**WHAT THE TASK ASKS:** Reproduce the following lines word for word, leaving nothing out.

**Items listed in a dataset:**
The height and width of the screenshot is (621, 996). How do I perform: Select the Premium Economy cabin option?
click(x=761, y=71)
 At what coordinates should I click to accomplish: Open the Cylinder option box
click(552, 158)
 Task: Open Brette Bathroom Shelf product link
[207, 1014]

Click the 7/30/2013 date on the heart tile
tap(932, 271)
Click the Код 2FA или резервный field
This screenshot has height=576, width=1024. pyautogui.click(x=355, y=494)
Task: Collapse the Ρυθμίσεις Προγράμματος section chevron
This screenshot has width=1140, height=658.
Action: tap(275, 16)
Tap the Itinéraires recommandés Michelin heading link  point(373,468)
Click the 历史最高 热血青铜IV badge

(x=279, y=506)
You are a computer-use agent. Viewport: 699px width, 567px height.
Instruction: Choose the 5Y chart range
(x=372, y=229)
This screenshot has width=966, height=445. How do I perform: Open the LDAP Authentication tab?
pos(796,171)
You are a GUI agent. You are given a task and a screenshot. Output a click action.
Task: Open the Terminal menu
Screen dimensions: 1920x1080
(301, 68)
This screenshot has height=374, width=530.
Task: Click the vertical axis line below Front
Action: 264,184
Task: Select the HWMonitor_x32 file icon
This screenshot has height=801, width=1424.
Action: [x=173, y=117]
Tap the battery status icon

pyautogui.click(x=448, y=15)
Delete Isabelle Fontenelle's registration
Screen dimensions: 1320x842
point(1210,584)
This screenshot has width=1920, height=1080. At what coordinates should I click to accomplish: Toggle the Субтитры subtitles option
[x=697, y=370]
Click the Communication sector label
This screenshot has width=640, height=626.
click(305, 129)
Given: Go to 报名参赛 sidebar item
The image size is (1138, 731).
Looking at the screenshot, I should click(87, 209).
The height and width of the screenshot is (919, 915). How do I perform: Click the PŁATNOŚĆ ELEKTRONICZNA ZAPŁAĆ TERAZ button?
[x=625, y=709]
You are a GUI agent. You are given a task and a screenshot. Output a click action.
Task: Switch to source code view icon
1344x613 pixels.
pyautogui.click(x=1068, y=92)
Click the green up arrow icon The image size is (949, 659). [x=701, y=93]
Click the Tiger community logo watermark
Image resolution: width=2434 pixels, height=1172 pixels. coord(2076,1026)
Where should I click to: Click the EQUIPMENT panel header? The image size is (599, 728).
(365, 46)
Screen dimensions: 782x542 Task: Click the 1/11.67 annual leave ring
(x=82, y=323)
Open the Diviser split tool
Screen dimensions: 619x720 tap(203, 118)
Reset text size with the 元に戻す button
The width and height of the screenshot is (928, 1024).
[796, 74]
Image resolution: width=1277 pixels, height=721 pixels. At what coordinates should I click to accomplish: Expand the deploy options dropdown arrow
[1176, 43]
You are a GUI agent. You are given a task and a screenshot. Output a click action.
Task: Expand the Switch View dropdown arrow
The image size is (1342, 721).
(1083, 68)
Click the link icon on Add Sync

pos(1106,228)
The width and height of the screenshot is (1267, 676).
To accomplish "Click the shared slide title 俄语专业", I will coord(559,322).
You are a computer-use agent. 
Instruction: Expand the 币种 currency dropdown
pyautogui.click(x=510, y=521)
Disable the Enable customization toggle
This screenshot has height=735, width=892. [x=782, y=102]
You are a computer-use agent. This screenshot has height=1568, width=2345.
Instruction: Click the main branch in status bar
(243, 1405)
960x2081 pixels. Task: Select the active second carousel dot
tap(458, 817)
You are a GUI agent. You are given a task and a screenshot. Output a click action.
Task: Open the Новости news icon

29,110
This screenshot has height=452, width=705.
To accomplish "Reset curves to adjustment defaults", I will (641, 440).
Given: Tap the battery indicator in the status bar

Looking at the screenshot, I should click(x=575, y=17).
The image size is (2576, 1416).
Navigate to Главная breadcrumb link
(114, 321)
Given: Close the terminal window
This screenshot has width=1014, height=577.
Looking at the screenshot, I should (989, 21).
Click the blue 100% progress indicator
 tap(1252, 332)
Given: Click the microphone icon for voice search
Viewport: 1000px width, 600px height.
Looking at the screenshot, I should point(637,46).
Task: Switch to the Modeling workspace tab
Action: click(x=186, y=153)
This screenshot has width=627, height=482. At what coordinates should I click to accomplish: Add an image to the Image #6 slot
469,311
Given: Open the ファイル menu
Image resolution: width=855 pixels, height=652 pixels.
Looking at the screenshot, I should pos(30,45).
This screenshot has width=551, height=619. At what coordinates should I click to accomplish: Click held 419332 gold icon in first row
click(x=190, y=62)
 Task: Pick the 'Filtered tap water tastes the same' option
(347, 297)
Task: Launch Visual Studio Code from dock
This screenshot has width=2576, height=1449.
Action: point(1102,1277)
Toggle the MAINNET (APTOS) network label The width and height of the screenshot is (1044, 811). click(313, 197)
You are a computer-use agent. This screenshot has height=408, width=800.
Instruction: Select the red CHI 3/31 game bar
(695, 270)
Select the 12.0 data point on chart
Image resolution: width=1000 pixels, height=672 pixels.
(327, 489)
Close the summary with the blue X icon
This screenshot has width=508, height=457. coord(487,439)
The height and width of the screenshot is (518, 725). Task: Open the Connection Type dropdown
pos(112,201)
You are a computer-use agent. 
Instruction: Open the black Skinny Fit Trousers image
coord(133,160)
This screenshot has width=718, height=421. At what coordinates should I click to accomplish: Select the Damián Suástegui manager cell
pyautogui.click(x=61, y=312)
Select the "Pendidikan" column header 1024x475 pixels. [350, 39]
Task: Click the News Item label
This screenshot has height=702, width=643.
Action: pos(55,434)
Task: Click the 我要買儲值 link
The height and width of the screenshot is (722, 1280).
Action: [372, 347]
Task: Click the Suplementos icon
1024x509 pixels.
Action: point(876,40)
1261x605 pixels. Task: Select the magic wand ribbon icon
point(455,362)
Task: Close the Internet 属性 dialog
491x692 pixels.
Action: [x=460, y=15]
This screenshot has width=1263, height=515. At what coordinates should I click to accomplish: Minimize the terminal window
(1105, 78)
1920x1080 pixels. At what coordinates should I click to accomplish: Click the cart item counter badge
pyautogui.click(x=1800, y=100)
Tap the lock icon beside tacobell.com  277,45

**FINAL RESULT:**
The height and width of the screenshot is (621, 996). How do I perform: Select the Premium Economy cabin option?
click(x=761, y=71)
 At what coordinates should I click to accomplish: Open the Cylinder option box
click(552, 158)
 Task: Open Brette Bathroom Shelf product link
[207, 1014]

Click the 7/30/2013 date on the heart tile
tap(932, 271)
Click the Код 2FA или резервный field
This screenshot has height=576, width=1024. pyautogui.click(x=355, y=494)
Task: Collapse the Ρυθμίσεις Προγράμματος section chevron
This screenshot has width=1140, height=658.
Action: tap(275, 16)
Tap the Itinéraires recommandés Michelin heading link  point(373,468)
Click the 历史最高 热血青铜IV badge

(x=279, y=506)
You are a computer-use agent. Viewport: 699px width, 567px height.
Instruction: Choose the 5Y chart range
(x=372, y=229)
This screenshot has width=966, height=445. How do I perform: Open the LDAP Authentication tab?
pos(796,171)
You are a GUI agent. You are given a task and a screenshot. Output a click action.
Task: Open the Terminal menu
Screen dimensions: 1920x1080
(301, 68)
This screenshot has height=374, width=530.
Task: Click the vertical axis line below Front
Action: 264,184
Task: Select the HWMonitor_x32 file icon
This screenshot has height=801, width=1424.
Action: [x=173, y=117]
Tap the battery status icon

pyautogui.click(x=448, y=15)
Delete Isabelle Fontenelle's registration
Screen dimensions: 1320x842
point(1210,584)
This screenshot has width=1920, height=1080. At what coordinates should I click to accomplish: Toggle the Субтитры subtitles option
[x=697, y=370]
Click the Communication sector label
This screenshot has width=640, height=626.
click(305, 129)
Given: Go to 报名参赛 sidebar item
The image size is (1138, 731).
Looking at the screenshot, I should click(87, 209).
The height and width of the screenshot is (919, 915). How do I perform: Click the PŁATNOŚĆ ELEKTRONICZNA ZAPŁAĆ TERAZ button?
[x=625, y=709]
You are a GUI agent. You are given a task and a screenshot. Output a click action.
Task: Switch to source code view icon
1344x613 pixels.
pyautogui.click(x=1068, y=92)
Click the green up arrow icon The image size is (949, 659). [x=701, y=93]
Click the Tiger community logo watermark
Image resolution: width=2434 pixels, height=1172 pixels. coord(2076,1026)
Where should I click to: Click the EQUIPMENT panel header? The image size is (599, 728).
(365, 46)
Screen dimensions: 782x542 Task: Click the 1/11.67 annual leave ring
(x=82, y=323)
Open the Diviser split tool
Screen dimensions: 619x720 tap(203, 118)
Reset text size with the 元に戻す button
The width and height of the screenshot is (928, 1024).
[796, 74]
Image resolution: width=1277 pixels, height=721 pixels. At what coordinates should I click to accomplish: Expand the deploy options dropdown arrow
[1176, 43]
You are a GUI agent. You are given a task and a screenshot. Output a click action.
Task: Expand the Switch View dropdown arrow
The image size is (1342, 721).
(1083, 68)
Click the link icon on Add Sync

pos(1106,228)
The width and height of the screenshot is (1267, 676).
To accomplish "Click the shared slide title 俄语专业", I will coord(559,322).
You are a computer-use agent. 
Instruction: Expand the 币种 currency dropdown
pyautogui.click(x=510, y=521)
Disable the Enable customization toggle
This screenshot has height=735, width=892. [x=782, y=102]
You are a computer-use agent. This screenshot has height=1568, width=2345.
Instruction: Click the main branch in status bar
(243, 1405)
960x2081 pixels. Task: Select the active second carousel dot
tap(458, 817)
You are a GUI agent. You are given a task and a screenshot. Output a click action.
Task: Open the Новости news icon

29,110
This screenshot has height=452, width=705.
To accomplish "Reset curves to adjustment defaults", I will (641, 440).
Given: Tap the battery indicator in the status bar

Looking at the screenshot, I should click(x=575, y=17).
The image size is (2576, 1416).
Navigate to Главная breadcrumb link
(114, 321)
Given: Close the terminal window
This screenshot has width=1014, height=577.
Looking at the screenshot, I should (989, 21).
Click the blue 100% progress indicator
 tap(1252, 332)
Given: Click the microphone icon for voice search
Viewport: 1000px width, 600px height.
Looking at the screenshot, I should point(637,46).
Task: Switch to the Modeling workspace tab
Action: click(x=186, y=153)
This screenshot has width=627, height=482. At what coordinates should I click to accomplish: Add an image to the Image #6 slot
469,311
Given: Open the ファイル menu
Image resolution: width=855 pixels, height=652 pixels.
Looking at the screenshot, I should pos(30,45).
This screenshot has width=551, height=619. At what coordinates should I click to accomplish: Click held 419332 gold icon in first row
click(x=190, y=62)
 Task: Pick the 'Filtered tap water tastes the same' option
(347, 297)
Task: Launch Visual Studio Code from dock
This screenshot has width=2576, height=1449.
Action: point(1102,1277)
Toggle the MAINNET (APTOS) network label The width and height of the screenshot is (1044, 811). click(313, 197)
You are a computer-use agent. This screenshot has height=408, width=800.
Instruction: Select the red CHI 3/31 game bar
(695, 270)
Select the 12.0 data point on chart
Image resolution: width=1000 pixels, height=672 pixels.
(327, 489)
Close the summary with the blue X icon
This screenshot has width=508, height=457. coord(487,439)
The height and width of the screenshot is (518, 725). Task: Open the Connection Type dropdown
pos(112,201)
You are a computer-use agent. 
Instruction: Open the black Skinny Fit Trousers image
coord(133,160)
This screenshot has width=718, height=421. At what coordinates should I click to accomplish: Select the Damián Suástegui manager cell
pyautogui.click(x=61, y=312)
Select the "Pendidikan" column header 1024x475 pixels. [350, 39]
Task: Click the News Item label
This screenshot has height=702, width=643.
Action: pos(55,434)
Task: Click the 我要買儲值 link
The height and width of the screenshot is (722, 1280).
Action: [372, 347]
Task: Click the Suplementos icon
1024x509 pixels.
Action: point(876,40)
1261x605 pixels. Task: Select the magic wand ribbon icon
point(455,362)
Task: Close the Internet 属性 dialog
491x692 pixels.
Action: [x=460, y=15]
This screenshot has width=1263, height=515. At what coordinates should I click to accomplish: Minimize the terminal window
(1105, 78)
1920x1080 pixels. At what coordinates should I click to accomplish: Click the cart item counter badge
pyautogui.click(x=1800, y=100)
Tap the lock icon beside tacobell.com  277,45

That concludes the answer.